There’s quite a rivalry between Oxford St and Regent St’s associations, apparently, reflecting the usual British preoccupations with lower (Oxford) and upper (Regent) classes. It’s detailed in Tim Moore’s very amusing book Do Not Pass Go, a trip round all the London Monopoly locations. And, unlike Regent St, Oxford St’s site acknowledges bikes, with a page listing cycle parking opportunities (they claim 179 stands ‘close to Oxford St’ and list streets nearby with 358 more spaces). So you can imagine where my sympathies lie in the green-set battle.
Oxford St’s Christmas illuminations are fun, and the best time to cycle is Christmas Day, as part of Southwark Cyclists’ very sociable and popular 25-12 ride (they don’t like to mention the C-word; bit of a touchy subject to some of us). Because, on this day and Boxing Day, there are no buses and very few taxis, making it the only time of the year when the street is actually fun to explore by bike.

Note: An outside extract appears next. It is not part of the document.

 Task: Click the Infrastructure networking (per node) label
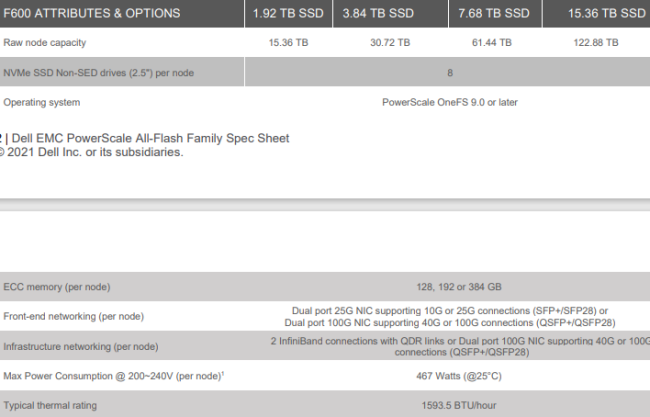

Monopoly’s Oxford St costs £300. What could this buy you there? With three hundred quid in your pocket – just a minute, I’m sure it was in this pocket – what the?… – you don’t think it’s anything to do with that dodgy-looking group of youths that jostled us as we were coming out of the tube station checking the map do you?… what d’you mean, you can’t find your purse..? …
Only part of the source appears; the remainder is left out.